In 2020, on behalf of institutions in the University of Texas System, Guengerich led the effort to secure a $5 million statewide grant for the expansion of the Blackstone LaunchPad network in Texas, a program of the charitable foundation for The Blackstone Group. He served as the founding Partnership Director for the Texas Network.

==Writing==

In 1996, Guengerich was awarded the Gold Medal by the Society of Mechanical Engineers (SME) for the Blue Book "Introduction to Client/Server Computing" that he co-authored with Virginia Green.

His most recent book, published by Weeva, Inc. in 2015, is Naturally Caffeinated: The Community Edition. The book is a collection of hundreds of tips for becoming a successful entrepreneur from a wide array of start-up founders and investors from Austin and around the world.

Guengerich is co-author of several books on business innovation and information technology topics, including Client/Server Computing, Rightsizing Information Systems, and Building the Corporate Intranet.

== Teaching ==
From 2010 to 2016, Guengerich taught as an adjunct professor with St. Edward's University Master of Business Administration program teaching New Venture Creation, Branding & Promotion, and Global Business in the Department of Marketing & Entrepreneurship.

From 2017 to 2019, Guengerich served as the Executive Director of the Institute for Innovation and Entrepreneurship at the University of Texas at Dallas, in Richardson, Texas. In addition to his leadership role for the Institute, Guengerich was appointed a Clinical Associate Professor for the Naveen Jindal School of Management, teaching entrepreneurship.

==Mentoring==

Guengerich has been actively involved as a mentor with Powershift Group and other programs for new venture founders since the late 1990s. He has served as a mentor for the Capital Factory (Austin, Texas), Chinaccelerator (Dalian CHINA), the Mission Capital social venture Accelerator, and the Clean Energy Incubator at Austin Technology Incubator.
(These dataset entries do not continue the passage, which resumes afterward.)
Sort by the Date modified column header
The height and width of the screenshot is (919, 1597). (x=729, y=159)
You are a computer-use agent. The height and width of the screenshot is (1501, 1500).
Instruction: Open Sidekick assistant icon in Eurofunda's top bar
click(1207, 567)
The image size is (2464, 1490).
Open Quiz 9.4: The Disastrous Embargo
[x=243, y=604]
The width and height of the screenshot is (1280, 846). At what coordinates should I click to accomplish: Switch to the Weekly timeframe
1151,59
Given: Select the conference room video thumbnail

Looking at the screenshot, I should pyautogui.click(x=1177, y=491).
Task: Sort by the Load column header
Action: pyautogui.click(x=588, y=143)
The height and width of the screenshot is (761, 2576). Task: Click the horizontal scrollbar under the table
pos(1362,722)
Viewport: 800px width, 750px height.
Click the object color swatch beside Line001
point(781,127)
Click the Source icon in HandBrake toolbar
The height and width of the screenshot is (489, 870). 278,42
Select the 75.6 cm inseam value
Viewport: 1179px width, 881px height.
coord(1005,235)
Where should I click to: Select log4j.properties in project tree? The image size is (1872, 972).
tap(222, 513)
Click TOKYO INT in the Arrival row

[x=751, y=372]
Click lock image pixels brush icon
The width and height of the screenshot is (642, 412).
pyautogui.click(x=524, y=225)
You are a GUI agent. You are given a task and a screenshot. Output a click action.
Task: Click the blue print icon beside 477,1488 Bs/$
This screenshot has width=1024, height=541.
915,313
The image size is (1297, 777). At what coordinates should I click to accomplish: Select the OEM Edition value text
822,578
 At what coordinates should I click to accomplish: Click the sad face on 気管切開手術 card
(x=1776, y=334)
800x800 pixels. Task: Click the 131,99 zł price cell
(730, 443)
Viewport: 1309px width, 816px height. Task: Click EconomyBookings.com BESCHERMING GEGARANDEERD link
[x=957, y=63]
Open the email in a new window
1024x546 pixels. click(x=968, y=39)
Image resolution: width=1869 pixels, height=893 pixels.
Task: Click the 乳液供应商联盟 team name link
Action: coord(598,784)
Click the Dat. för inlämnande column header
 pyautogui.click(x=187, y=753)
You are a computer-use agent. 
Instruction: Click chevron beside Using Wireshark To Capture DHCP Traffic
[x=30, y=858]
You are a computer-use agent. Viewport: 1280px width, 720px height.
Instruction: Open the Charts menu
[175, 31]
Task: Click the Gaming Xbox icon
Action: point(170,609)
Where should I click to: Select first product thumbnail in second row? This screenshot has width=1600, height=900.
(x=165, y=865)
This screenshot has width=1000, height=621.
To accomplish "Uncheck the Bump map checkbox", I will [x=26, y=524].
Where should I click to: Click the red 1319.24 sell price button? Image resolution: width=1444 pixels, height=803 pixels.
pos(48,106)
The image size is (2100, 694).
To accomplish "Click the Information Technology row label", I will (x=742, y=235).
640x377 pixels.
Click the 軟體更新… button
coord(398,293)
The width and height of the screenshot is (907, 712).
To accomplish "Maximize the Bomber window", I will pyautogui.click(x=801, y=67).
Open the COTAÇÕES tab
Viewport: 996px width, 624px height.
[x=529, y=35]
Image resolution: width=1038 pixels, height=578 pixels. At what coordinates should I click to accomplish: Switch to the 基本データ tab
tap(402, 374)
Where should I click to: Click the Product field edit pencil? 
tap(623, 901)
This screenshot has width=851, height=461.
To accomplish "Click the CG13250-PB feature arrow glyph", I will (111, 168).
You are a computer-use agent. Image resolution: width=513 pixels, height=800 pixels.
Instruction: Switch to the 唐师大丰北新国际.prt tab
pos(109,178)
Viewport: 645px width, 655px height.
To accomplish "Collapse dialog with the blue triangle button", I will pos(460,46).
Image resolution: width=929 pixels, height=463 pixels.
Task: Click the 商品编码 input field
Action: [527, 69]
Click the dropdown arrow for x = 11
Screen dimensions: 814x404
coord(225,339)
In addition to mentoring, Guengerich has served as a judge for many new venture competitions and programs, including: AppJamm, Chengdu; Lean Startup Machine, Shanghai; Global Ventures Labs Investment Competition (formerly University of Texas-Austin, Moot Corp competition), considered “the superbowl” of investment competitions; the Clean Energy Venture Summit; the Clean Energy Incubator Success Committee for the Austin Technology Incubator; and the UT Dallas Big Idea Competition.

==Awards==

Guengerich is a 2011 recipient of the IT Community Leadership Award, by the Austin IT Executives of the Year competition, a 2005 Dewey Winburne Community Service Award honoree, and a 1998 recipient of the Austin Under 40 awards, alongside other celebrity Austin recipients from the inaugural year that included Lance Armstrong, Michael Dell, and Mike Judge.

Guengerich was recognized as a "Master Mind" by the 2018 Dallas Innovates annual print magazine, as one among eighteen North Texas idea generators.